Most of the proceeds will be split between cities and towns and the state’s transportation fund, with the 20-cent fee in and near Boston going straight to the MBTA. Companies would be allowed to pass the cost onto riders.
Massachusetts was among the first states in the country to impose a fee on Uber and Lyft when it required a 20-cent charge in a 2016 law. But as the companies were increasingly blamed for traffic congestion, lawmakers and Governor Charlie Baker all agreed throughout 2020 that the fees should increase.
“Because we went first in the nation almost on [ride-hail] fees, our fee structure was outdated,” said state Senator Joseph Boncore, who led the chamber in negotiations on the deal. “Since we did it in 2016, I think we have given the market enough time to develop, and it was just time.”

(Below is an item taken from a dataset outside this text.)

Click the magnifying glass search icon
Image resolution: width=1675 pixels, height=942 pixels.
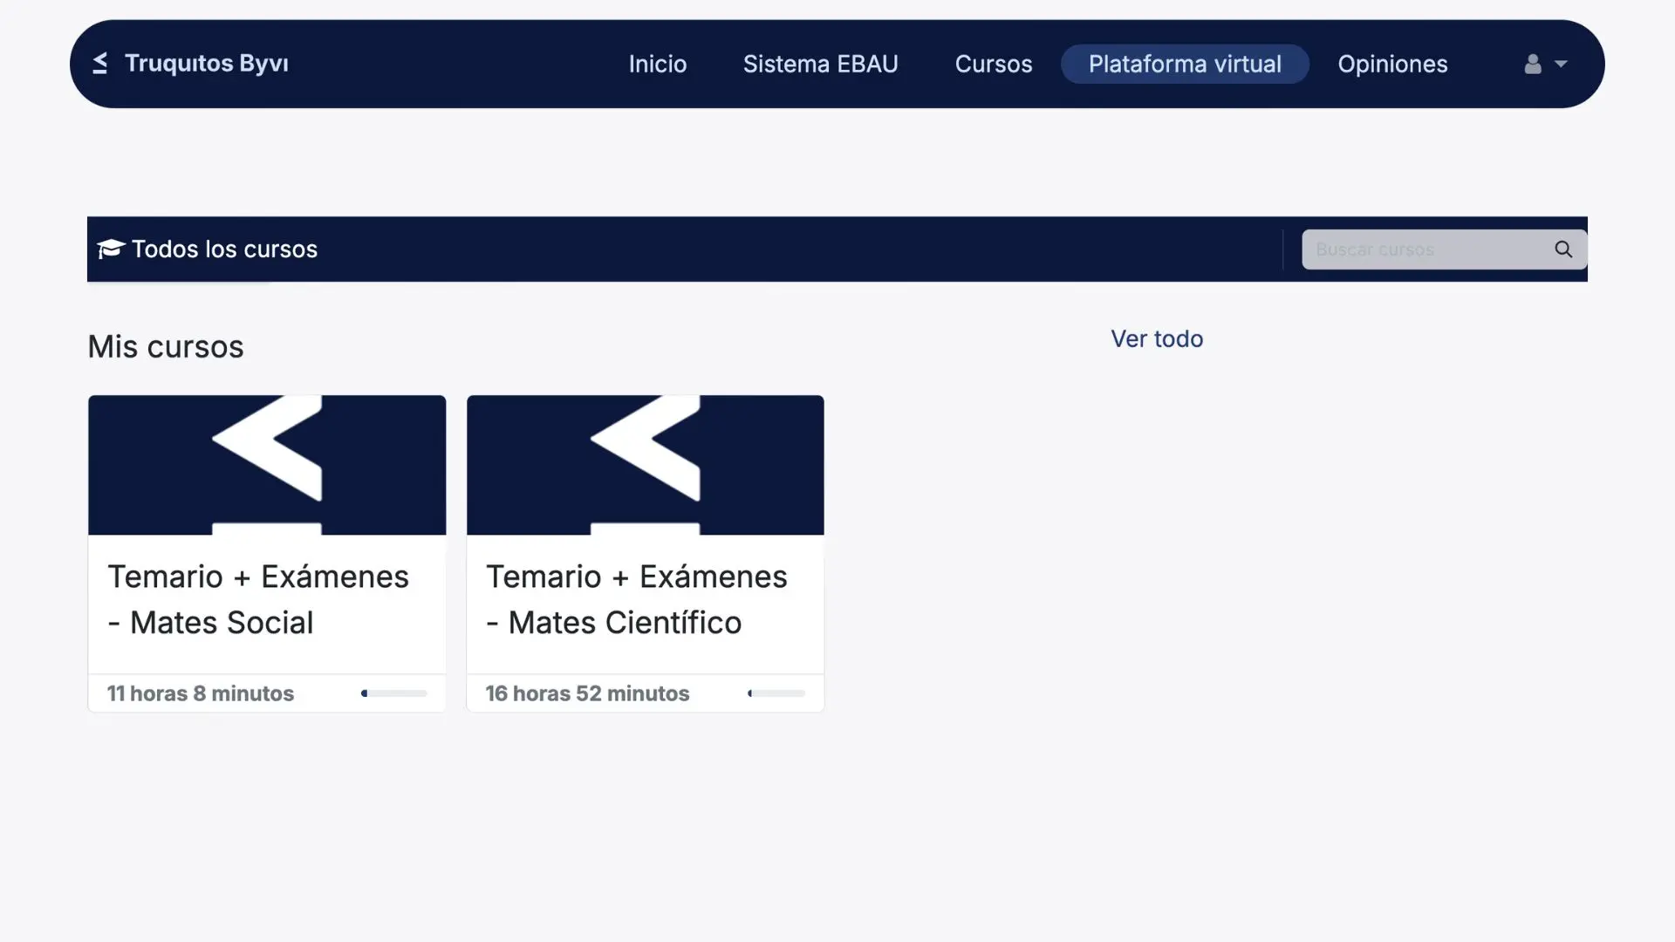(x=1563, y=249)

In 2019, the state registered about 91 million Uber trips — enough to raise about $18 million. With the new fees, that figure could be closer to $100 million.
But like much of the transportation industry, Uber and Lyft have seen large drops in ridership during the pandemic — so the increased fees are unlikely to generate significant revenue in the short term. Boncore argued they will still help manage traffic congestion as the economy recovers in the post-COVID period.

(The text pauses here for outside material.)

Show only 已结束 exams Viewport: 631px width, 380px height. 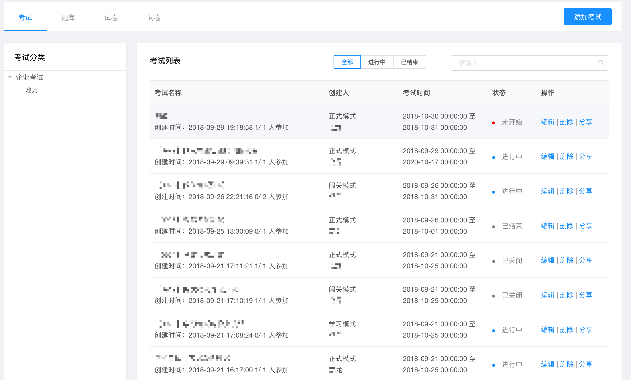coord(409,62)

The fees were included in a much larger $16.5 billion transportation bill that authorizes borrowing for projects, including the redesign of the roads around the Cape Cod bridges, the massive rebuild of the Massachusetts Turnpike in Allston, and electrification of some commuter rail lines, as well as smaller-scale initiatives like paving highways and improving public transit.

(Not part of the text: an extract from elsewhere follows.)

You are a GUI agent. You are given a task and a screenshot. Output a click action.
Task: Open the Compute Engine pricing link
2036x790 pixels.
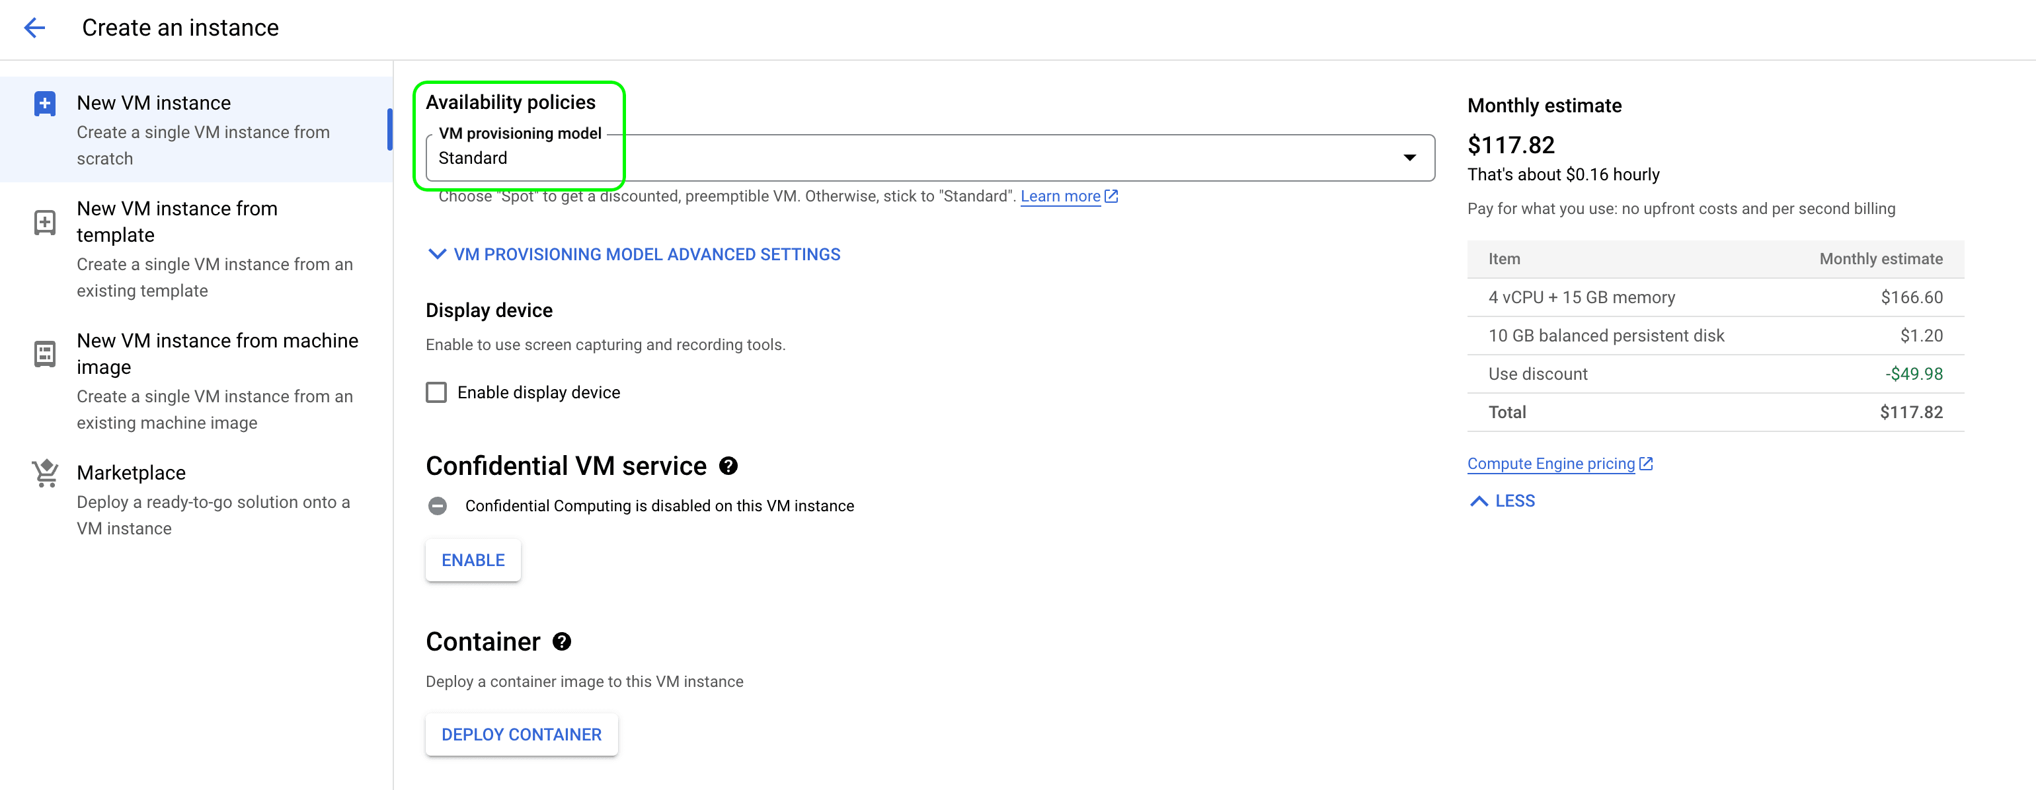[x=1550, y=464]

Lawmakers for months had disagreed about how much the state could afford to borrow, with House of Representative negotiators arguing that without a gas tax increase, the state could only afford to borrow $14 billion. The Senate hoped to authorize $18 billion, but refused to consider a gas-tax package the House passed in March. By including the ride-hail fees in the bill, the House was comfortable moving to $16.5 billion, said state Representative William Straus.
Uber has in the past expressed some openness to ride-hail fee increases, but has also warned they would come at riders’ expense in a down economy.
On Wednesday, Uber spokeswoman Alix Anfang criticized the Legislature’s “last-minute drafting,” arguing it caused “unintended consequences.” The deal could impose luxury fees on some regular lower-cost UberX trips because of a technical issue in the legal language, she said.
Lyft did not immediately respond to a request for comment.
Under the legislation, the companies will also be required to turn over much more detailed data about their trips to the state, a measure they’ve previously resisted. The legislation also did not include a priority of the companies to allow more flexibility to use surge pricing during the pandemic. A previous law banned surge pricing during states of emergency, initially aimed at periods during snowstorms and natural disasters but not long-term crises like the coronavirus pandemic.
The borrowing bill included a few other transportation policy changes, such as:
- Lowering fines and barring arrests for fare evasion on transit systems, an important priority for the MBTA before it shifts to a new fare collection system that will require more frequent fare inspections;
- Requiring the MBTA to outline a clear plan to implement a discount for low-income riders, a long-stated promise that has seen little movement at the agency, especially as fare revenue collapsed with the pandemic;
- Establishing a new commission to study road-pricing and tolling ideas, which advocates see as a strategy to reduce congestion in urban areas and create an alternative to the gas tax to fund roadways as more vehicles shift to electric power;
- Setting new requirements to quickly move vehicles involved in highway crashes out of travel lanes and into breakdown lanes, in hopes of preventing traffic back-ups.